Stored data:
━━━━━━━━━━━━━━━━━━━━━━━━━━━━━━

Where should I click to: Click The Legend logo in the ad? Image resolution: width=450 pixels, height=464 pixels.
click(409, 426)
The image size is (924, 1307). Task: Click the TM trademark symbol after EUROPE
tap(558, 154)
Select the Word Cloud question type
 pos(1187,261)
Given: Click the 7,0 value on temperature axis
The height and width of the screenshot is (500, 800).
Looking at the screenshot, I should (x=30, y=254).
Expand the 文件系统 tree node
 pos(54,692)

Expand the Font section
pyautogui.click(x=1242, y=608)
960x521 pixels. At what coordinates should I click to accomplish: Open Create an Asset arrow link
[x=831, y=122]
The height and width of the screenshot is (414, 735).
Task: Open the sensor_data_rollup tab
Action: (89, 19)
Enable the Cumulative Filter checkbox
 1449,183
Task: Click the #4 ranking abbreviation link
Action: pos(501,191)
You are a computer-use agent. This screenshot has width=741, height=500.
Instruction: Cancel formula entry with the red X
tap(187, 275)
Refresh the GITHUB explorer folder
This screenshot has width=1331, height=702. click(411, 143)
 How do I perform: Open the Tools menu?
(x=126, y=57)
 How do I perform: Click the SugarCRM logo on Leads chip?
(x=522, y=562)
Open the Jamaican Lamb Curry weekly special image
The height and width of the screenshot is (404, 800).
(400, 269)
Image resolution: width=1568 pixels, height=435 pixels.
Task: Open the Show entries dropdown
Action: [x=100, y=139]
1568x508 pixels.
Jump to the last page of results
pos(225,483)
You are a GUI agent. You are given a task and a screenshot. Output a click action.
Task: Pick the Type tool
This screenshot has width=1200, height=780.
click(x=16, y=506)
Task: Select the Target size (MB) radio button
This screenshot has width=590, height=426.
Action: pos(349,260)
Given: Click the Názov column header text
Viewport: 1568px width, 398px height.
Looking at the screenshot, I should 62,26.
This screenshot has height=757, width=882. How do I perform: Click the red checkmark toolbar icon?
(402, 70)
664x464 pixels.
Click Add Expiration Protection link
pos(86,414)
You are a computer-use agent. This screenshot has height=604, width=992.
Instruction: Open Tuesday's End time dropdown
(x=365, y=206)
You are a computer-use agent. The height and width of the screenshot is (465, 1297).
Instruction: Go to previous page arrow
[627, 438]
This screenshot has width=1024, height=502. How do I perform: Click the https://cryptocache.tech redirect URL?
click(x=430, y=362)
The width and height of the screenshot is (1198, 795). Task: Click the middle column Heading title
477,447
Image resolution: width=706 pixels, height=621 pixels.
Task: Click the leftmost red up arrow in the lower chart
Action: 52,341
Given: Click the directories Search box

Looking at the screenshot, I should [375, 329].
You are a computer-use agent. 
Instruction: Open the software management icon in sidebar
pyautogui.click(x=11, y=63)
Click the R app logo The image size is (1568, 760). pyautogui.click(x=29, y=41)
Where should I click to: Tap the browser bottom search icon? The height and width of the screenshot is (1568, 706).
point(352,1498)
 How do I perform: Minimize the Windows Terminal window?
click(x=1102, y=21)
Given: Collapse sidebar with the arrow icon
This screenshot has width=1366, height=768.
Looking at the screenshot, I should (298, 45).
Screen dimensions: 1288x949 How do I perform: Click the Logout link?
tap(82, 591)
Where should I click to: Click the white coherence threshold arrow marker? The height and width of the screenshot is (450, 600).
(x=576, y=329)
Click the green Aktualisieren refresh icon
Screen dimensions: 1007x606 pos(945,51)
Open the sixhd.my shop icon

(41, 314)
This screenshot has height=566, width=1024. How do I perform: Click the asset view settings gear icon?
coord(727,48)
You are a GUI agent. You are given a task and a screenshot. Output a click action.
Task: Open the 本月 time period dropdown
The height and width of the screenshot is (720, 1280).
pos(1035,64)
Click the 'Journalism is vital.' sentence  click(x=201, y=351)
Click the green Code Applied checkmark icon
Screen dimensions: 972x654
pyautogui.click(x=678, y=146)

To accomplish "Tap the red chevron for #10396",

━━━━━━━━━━━━━━━━━━━━━━━━━━━━━━

▸ TASK REQUIREMENTS: Answer with a single number: the count of lines in the records that contain "agent".

▸ PROBLEM SOLUTION: 6